Extracted text
Tests on high-performance aerated concrete with a lower density

• This study developed high-performance aerated concrete to replace AAC block.
• Valuable data for high-strength aerated concrete with a lower density was provided.
• Prediction models for the various properties of such concrete were proposed.
• The effect of foaming volume rate on the properties of such concrete was ascertained.

The present study tested 16 concrete mixes to develop a high-performance aerated concrete without using high-pressure steam curing processes, as an alternative to autoclaved aerated concrete (AAC) blocks. To achieve high-strength gains, particularly at an early age, for aerated concrete under an air curing environment, the binder and chemical agent were specially contrived as follows: The loss on ignition of ordinary Portland cement was controlled to 1.5% and 3% anhydrous gypsum was then added; and the content of polyethylene glycol alkylether in a polycarboxylate-based water-reducing agent was modified to 28%. Furthermore, a foaming agent based on a protein-hydrolization with enzymatic active components was used to generate independently closed pores during concrete mixing. The test parameters investigated were the foaming volume rate (Vf) of the preformed foam, water-to-binder ratio (W/B), and unit binder content (B). The qualities of the developed high-performance aerated concrete were compared with the minimum requirements specified in ASTM C 1693 for AAC and with data of existing conventional aerated concrete. Prediction models for dry density, compressive strength, stress–strain relationship, and thermal conductivity of aerated concrete were formulated from the regression analyses of the test data. All concrete mixes investigated displayed enhanced workability and defoaming resistance, achieving self-compactability performance. Furthermore, the measured mechanical properties prove that the developed high-performance aerated concrete has considerable potential for practical application when B is approximately 550 kg/m3 and when W/B ranges between 30% and 25%, at which it fulfils the minimum requirement for class AAC-4 of ASTM C 1693.

Raw data

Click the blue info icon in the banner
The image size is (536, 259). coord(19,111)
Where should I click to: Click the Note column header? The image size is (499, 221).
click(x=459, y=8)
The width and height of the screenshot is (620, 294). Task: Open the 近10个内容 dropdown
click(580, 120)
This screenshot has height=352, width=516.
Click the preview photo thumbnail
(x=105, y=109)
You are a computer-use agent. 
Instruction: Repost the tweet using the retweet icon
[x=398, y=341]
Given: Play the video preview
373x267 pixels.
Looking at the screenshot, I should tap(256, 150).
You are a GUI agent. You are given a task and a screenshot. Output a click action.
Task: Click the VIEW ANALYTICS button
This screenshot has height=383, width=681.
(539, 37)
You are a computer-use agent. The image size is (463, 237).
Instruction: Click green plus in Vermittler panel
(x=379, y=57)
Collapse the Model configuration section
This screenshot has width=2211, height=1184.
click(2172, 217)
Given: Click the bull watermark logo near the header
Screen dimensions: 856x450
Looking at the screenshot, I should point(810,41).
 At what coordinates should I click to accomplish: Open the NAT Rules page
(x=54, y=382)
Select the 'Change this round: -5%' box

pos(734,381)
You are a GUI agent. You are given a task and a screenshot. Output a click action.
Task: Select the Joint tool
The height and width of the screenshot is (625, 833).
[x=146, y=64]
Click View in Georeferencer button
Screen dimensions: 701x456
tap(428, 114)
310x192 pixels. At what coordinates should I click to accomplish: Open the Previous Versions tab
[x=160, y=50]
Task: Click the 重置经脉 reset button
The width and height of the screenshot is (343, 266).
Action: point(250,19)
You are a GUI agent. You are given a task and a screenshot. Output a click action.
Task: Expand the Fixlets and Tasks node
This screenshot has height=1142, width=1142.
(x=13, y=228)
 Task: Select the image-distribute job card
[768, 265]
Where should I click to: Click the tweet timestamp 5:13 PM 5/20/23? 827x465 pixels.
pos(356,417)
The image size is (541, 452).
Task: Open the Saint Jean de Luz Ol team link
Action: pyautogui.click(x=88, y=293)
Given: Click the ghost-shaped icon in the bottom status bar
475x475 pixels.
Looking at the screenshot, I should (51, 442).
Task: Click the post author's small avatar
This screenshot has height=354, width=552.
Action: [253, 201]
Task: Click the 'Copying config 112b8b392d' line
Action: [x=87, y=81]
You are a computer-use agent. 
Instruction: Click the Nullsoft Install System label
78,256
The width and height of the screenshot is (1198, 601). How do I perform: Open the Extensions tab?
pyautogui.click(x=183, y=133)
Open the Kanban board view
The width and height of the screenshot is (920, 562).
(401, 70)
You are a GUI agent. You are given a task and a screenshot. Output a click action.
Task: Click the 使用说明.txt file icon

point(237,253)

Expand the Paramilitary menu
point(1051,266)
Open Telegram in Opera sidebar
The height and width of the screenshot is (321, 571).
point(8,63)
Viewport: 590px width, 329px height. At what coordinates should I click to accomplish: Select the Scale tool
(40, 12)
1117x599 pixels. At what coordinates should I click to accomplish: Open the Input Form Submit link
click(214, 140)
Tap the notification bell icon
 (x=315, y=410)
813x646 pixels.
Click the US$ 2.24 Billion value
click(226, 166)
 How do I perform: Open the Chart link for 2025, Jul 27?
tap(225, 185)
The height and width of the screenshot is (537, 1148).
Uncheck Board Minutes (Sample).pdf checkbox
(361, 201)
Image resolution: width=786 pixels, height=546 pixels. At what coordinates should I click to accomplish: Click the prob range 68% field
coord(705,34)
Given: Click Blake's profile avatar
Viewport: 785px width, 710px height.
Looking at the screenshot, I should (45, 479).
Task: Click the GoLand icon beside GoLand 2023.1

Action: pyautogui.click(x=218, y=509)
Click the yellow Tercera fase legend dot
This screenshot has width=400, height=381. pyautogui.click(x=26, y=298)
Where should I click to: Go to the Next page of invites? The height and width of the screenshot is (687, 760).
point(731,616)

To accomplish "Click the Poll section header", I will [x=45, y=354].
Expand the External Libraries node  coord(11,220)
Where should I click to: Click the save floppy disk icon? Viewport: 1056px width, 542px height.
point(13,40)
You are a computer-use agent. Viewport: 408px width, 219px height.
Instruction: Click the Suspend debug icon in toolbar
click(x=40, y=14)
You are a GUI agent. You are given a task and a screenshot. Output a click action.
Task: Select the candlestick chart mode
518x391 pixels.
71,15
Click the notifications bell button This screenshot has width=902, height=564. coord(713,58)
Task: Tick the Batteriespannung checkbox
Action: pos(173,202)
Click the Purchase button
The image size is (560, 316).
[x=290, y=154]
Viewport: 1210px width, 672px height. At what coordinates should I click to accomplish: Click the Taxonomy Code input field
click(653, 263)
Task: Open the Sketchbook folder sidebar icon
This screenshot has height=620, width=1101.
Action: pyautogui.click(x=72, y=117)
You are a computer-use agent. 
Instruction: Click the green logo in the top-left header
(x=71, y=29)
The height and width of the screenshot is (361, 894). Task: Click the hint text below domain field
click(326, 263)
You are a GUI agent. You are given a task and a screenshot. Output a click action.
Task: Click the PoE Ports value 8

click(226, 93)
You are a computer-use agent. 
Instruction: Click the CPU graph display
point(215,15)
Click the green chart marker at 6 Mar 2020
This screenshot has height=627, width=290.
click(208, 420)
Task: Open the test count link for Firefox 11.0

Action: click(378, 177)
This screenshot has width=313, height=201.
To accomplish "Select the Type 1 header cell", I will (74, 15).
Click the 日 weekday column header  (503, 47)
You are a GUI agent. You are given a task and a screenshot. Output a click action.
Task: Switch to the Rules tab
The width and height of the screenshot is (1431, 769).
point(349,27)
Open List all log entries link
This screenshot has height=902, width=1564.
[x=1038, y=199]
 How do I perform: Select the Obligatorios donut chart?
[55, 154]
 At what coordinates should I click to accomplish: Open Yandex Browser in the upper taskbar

Activity
In the text on aerated concrete, condense the paragraph that begins "The present study tested 16 concrete mixes" into a bulleted list that keeps its main facts.

Output for this task
- 16 concrete mixes were tested to develop a high-performance aerated concrete that needs no high-pressure steam curing, as an alternative to autoclaved aerated concrete (AAC) blocks.
- To gain high strength early under air curing, the binder and chemical agent were modified:
  - The loss on ignition of ordinary Portland cement was held to 1.5%.
  - 3% anhydrous gypsum was added.
  - The polyethylene glycol alkylether content of the polycarboxylate-based water-reducing agent was set to 28%.
- A protein-hydrolization foaming agent with enzymatic active components created independently closed pores during mixing.
- Test parameters were foaming volume rate (Vf), water-to-binder ratio (W/B) and unit binder content (B).
- Results were compared with the ASTM C 1693 minimums for AAC and with data on conventional aerated concrete.
- Regression of the test data produced prediction models for:
  - dry density
  - compressive strength
  - the stress–strain relationship
  - thermal conductivity
- All mixes showed better workability and defoaming resistance and were self-compacting.
- The concrete shows strong practical potential at B of about 550 kg/m3 and W/B of 30% to 25%. In that range it meets the class AAC-4 minimum of ASTM C 1693.